What that means is when you are on a secure web page and you see the little lock symbol, that means nothing anymore.
Congratulations, NSA. You fuckers just broke the Internet as an engine of retail commerce. If people stop trusting the Internet, down goes Amazon, Zappos, Priceline and so on and so forth.
But that's what can happen when you put someone in charge who is apparently a little bit crazy.
3 comments:
SSL depends on being able to trust certificate authorities to tell you the truth when you ask, "is this the real certificate that Google just gave me?" If we can't trust certificate authorities, the whole basis of e-commerce crumbles. But you raise another possibility, which is that the NSA may have just swiped the private keys to go with the public keys. One of the flaws of SSL, maybe deliberate, is that each load balancer providing service to the public needs its own copy of the private key to encrypt the connection. Load balancers are what takes you incoming request and choose a web server to handle the request, decrypting the connection and sending it unencrypted to the web server, which then sends the reply back unencrypted and then the load balancer encrypts it and sends the reply back to you. In the case of Google, that's hundreds of load balancers worldwide. Each with a copy of a Google private key in it. Google's data centers are secured extremely well, but they're secured against criminals, not against NSA agents armed with National Security Letters. All the NSA would have to do is grab one of the load balancers, snarf the private key out of it, and voila.
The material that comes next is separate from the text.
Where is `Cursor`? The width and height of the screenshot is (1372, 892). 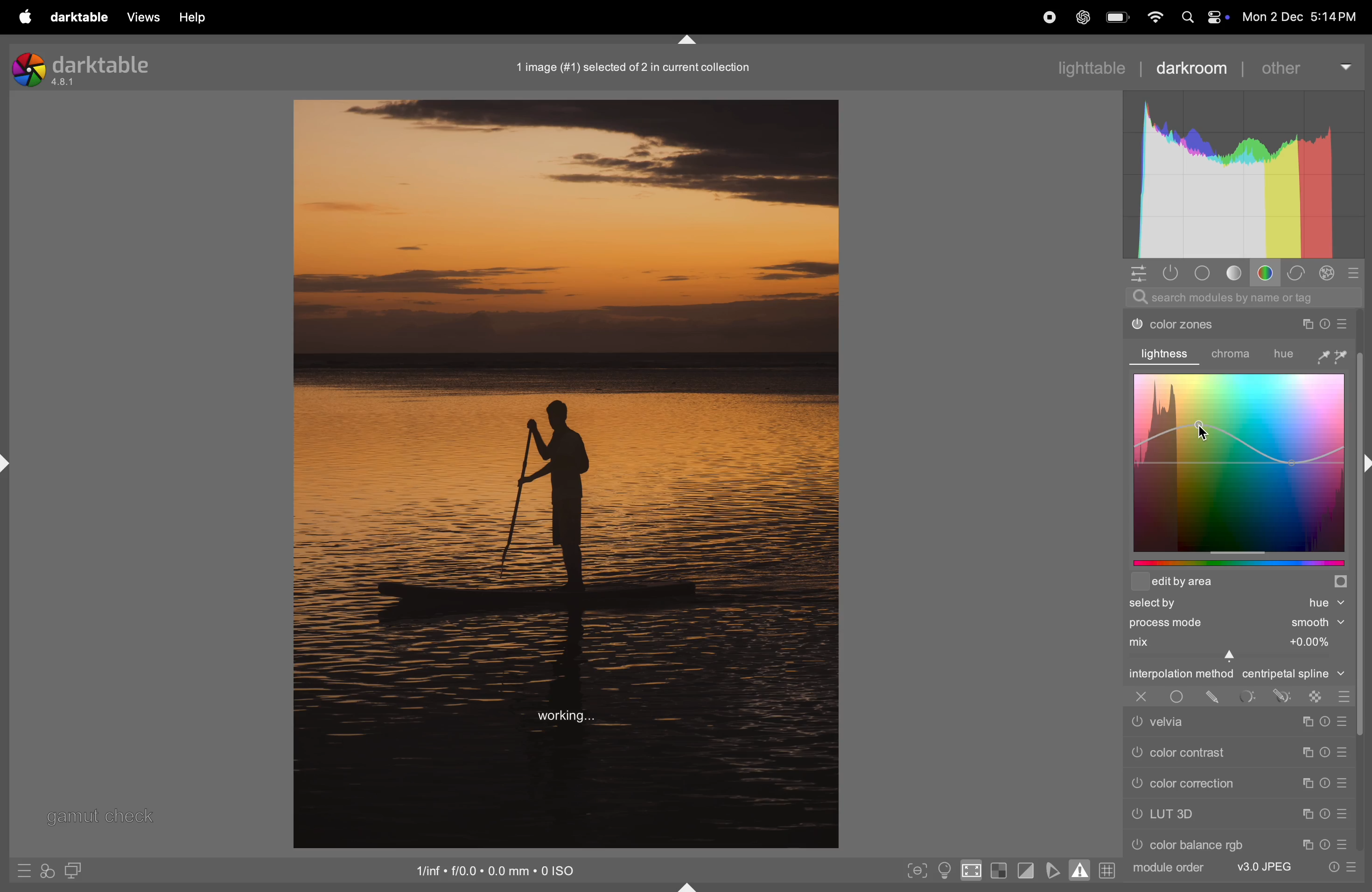 Cursor is located at coordinates (1232, 657).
In a way, I almost wish that the NSA *did* just steal the private key. Unfortunately, reading some of the documents that have been released about how the NSA wants to do massive real-time interception of virtually all SSL traffic, it's clear to me that they've also subverted a certificate authority. Grrr!
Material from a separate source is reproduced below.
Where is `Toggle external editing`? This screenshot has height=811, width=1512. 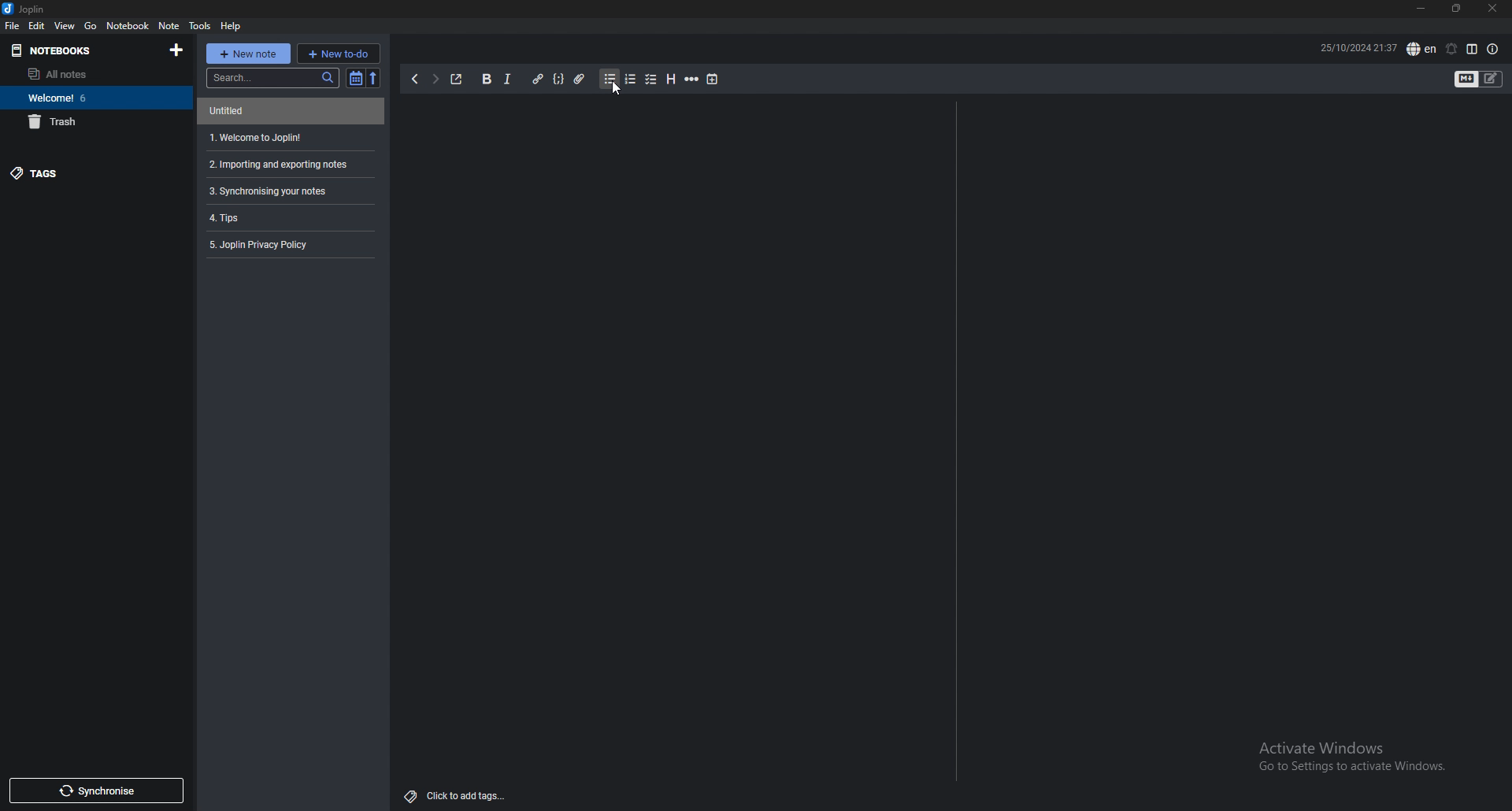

- Badtux the eCommerce Penguin
I think that at this stage you have to assume that NSA has subverted all of the Root Certificate Authorities that matter. And hacks the rest when they feel the need to.
The Compelled Certificate Creation Attack, in which a CA produces root certs for various actors, usually governments, has been a Known Weakness of SSL for a while.
Most countries have a government-owned CA, and your browser probably trusts it by default.
And, to make matters worse, there is no way to know if a particular Root CA is authorized to sign certs for a particular domain. I believe Iran was caught generating certs off their national CA for Western companies in order to do NSA-style monitoring of Iranians accessing Western web sites.